Mirroring Charlie Kaufman, Shyamalan adds a meta-layer featuring a haughty, smarty-pants film critic (“Harry” Farber, improbably dispatched to Philadelphia “from the west coast”) who thinks he can predict all the plot turns and pronounces weightily on the scenario’s shortcomings (“The characters were walking around saying their thoughts out loud. Who talks like that?”) Not long after this remark, sad to say, he’s wolfed down by ravening beasts.
Amidst all this hokum, Shymalan amusingly makes himself the doe-eyed tragic hero, the “Chosen One”, who’s writing a book full of “lots of things people won’t want to hear” but will make him famous. Without Paul Giamatti at its focal point, as the building’s beleaguered superintendent, the movie would instantly fall apart, without making anyone famous. Together Shyamalan and his leading man craft some choice comic moments, beginning with a wittily shot opening sequence that pits man against hairy bug (though the charitable viewer will agree to forget the embarrassingly broad scene where Giamatti regresses to a little boy listening to a bedtime story).
Less fortunate in the title role, Bryce Dallas Howard is constrained by her pathetic character, who has neither history nor wisdom that she’s allowed to discuss. All she can do is bat her lashes and look pale and fragile as she delivers lines that sound like they’ve been fed through a New Age translation service: “Your words are very beautiful. Your heart is very big” and “People are all connected”. Who talks like that?
Shyamalan directs in his proto-Spielberg style of shallow focal lengths and huge screen-filling close-ups, using James Newton Howard’s portentous score to energize his menacing subjective shots from the monster’s point-of-view, but the overall effect is more startling than frightening, and more playful than startling. Glimpses of TV reportage about the Iraq war (plus excerpts from five early Bob Dylan songs) intimate that the U.S. is a country in trouble, but how serious is a thick-tongued luuded-out version of “The Times They Are A-Changin'”? With its triumphal ending, doesn’t this whole story play into American exceptionalism, with its “special” mission and “special” identities and “special” powers”?
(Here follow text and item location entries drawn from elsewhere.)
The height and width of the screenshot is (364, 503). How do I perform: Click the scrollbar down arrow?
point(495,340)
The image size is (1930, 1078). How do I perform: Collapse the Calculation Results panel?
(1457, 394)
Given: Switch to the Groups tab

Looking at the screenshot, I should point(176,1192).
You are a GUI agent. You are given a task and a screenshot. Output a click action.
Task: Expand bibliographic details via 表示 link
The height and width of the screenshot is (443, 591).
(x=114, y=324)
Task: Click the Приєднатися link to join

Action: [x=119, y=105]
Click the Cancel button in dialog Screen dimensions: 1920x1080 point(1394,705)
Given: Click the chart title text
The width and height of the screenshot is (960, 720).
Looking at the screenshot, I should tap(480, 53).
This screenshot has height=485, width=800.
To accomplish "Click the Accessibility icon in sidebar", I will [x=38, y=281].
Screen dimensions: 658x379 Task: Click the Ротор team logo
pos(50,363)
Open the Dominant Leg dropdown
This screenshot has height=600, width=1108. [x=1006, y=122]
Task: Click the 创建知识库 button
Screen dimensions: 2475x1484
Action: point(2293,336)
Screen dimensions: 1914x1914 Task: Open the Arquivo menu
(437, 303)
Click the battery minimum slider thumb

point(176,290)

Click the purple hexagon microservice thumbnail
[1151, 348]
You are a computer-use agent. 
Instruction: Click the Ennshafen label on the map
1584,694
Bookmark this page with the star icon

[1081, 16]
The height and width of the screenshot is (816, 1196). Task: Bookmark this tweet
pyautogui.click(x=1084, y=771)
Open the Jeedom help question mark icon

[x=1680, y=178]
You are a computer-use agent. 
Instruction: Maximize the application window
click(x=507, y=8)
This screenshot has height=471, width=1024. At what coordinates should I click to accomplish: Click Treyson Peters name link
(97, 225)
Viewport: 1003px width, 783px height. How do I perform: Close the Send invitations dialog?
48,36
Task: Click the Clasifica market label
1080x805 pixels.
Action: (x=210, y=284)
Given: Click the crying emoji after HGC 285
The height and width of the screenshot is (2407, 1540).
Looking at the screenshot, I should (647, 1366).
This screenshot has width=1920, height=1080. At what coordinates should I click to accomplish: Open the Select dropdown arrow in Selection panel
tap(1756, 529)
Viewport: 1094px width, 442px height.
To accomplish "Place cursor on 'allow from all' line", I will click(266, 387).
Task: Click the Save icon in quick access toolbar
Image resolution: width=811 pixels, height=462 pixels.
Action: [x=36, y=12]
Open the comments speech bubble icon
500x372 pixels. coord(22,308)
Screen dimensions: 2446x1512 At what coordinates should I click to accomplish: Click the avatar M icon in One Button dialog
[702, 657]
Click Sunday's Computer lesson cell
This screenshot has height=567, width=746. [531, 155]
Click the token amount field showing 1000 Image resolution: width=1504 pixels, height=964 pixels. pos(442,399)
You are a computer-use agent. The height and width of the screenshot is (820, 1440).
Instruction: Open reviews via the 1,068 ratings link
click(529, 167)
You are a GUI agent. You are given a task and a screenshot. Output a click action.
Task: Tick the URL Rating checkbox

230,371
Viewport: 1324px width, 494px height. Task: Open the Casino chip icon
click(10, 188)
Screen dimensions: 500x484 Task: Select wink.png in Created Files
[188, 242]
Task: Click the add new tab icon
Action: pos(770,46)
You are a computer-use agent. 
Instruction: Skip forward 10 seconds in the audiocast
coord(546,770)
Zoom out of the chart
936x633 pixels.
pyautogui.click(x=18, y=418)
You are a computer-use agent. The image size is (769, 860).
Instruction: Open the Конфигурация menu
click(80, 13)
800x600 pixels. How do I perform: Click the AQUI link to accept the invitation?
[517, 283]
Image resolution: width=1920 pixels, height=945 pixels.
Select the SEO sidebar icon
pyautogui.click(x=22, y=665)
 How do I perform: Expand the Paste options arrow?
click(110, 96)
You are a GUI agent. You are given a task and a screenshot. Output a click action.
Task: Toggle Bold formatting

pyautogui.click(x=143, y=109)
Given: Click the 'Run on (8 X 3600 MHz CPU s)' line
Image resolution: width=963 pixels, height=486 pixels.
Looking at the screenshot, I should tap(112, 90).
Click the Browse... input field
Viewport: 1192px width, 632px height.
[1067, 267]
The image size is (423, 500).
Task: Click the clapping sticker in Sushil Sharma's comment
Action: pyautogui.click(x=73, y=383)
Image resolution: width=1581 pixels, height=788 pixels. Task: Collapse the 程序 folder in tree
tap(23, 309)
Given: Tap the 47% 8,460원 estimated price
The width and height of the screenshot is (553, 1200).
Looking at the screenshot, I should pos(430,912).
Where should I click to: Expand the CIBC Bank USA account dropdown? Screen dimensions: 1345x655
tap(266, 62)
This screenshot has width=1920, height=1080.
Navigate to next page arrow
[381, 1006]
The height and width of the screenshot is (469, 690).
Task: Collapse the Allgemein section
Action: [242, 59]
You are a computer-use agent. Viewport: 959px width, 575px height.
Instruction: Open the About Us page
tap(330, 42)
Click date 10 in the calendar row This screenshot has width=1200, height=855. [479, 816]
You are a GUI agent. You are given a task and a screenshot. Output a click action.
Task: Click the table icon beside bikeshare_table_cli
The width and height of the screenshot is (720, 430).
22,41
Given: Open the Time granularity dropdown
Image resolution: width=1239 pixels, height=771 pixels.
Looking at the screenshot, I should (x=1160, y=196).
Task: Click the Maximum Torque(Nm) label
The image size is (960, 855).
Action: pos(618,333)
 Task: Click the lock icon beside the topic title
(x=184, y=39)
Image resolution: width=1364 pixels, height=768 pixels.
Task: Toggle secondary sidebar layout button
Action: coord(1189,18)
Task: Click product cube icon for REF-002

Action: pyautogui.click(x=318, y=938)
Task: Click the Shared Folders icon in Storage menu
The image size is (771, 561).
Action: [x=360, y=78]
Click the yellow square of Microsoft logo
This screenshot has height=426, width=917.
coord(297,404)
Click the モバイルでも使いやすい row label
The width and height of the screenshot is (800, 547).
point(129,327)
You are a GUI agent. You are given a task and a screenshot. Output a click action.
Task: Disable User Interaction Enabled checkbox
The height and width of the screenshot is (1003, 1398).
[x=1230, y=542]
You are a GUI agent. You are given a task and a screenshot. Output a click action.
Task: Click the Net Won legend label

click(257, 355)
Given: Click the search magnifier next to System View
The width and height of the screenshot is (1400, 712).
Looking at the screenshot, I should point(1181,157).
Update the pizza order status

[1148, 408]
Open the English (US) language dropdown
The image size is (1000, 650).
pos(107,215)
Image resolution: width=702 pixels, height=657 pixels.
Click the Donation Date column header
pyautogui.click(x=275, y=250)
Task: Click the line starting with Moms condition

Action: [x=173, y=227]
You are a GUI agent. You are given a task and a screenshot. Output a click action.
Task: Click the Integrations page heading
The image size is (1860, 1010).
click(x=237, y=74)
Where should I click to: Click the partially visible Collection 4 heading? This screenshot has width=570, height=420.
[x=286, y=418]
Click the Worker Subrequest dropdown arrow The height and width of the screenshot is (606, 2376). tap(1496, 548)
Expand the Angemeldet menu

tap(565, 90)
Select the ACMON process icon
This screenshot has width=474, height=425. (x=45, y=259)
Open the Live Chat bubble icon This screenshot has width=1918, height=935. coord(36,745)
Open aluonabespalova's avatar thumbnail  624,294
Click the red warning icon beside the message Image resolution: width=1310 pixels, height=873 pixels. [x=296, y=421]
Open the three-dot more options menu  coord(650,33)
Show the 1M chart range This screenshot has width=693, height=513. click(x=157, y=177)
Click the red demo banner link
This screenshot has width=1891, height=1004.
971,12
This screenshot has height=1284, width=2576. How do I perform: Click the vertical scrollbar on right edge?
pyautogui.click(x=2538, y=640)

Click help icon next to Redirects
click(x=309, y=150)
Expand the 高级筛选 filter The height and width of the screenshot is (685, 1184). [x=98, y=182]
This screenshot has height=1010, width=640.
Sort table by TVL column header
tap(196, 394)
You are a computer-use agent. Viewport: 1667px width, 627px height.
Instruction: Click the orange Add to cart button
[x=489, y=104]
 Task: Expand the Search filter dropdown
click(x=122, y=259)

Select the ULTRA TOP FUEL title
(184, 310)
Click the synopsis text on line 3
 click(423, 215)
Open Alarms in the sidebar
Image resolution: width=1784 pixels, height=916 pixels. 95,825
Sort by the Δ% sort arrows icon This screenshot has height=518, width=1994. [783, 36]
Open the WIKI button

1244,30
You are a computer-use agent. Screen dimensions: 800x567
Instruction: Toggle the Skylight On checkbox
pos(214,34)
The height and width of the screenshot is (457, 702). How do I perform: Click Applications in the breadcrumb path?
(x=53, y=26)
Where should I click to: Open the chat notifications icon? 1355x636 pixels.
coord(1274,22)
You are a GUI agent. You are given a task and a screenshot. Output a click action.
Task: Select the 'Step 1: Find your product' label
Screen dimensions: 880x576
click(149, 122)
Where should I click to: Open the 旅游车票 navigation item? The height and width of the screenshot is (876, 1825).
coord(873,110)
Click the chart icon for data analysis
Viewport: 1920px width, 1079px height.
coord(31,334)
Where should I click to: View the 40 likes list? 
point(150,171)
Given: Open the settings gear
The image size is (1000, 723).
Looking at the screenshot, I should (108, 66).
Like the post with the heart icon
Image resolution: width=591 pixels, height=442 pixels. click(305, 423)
In the end, though, nothing internal to Lady in the Water proves scarier than Shyamalan’s relentless self-promotion across media boundaries, turning even an impromptu bedtime story for his daughters (so he says) into an opportunity for simultaneously producing a children’s book plus a biography of the chosen one himself, both strategically published to fit into the hype campaign surrounding the movie’s release. If these times are a-changin’, it’s not for the better.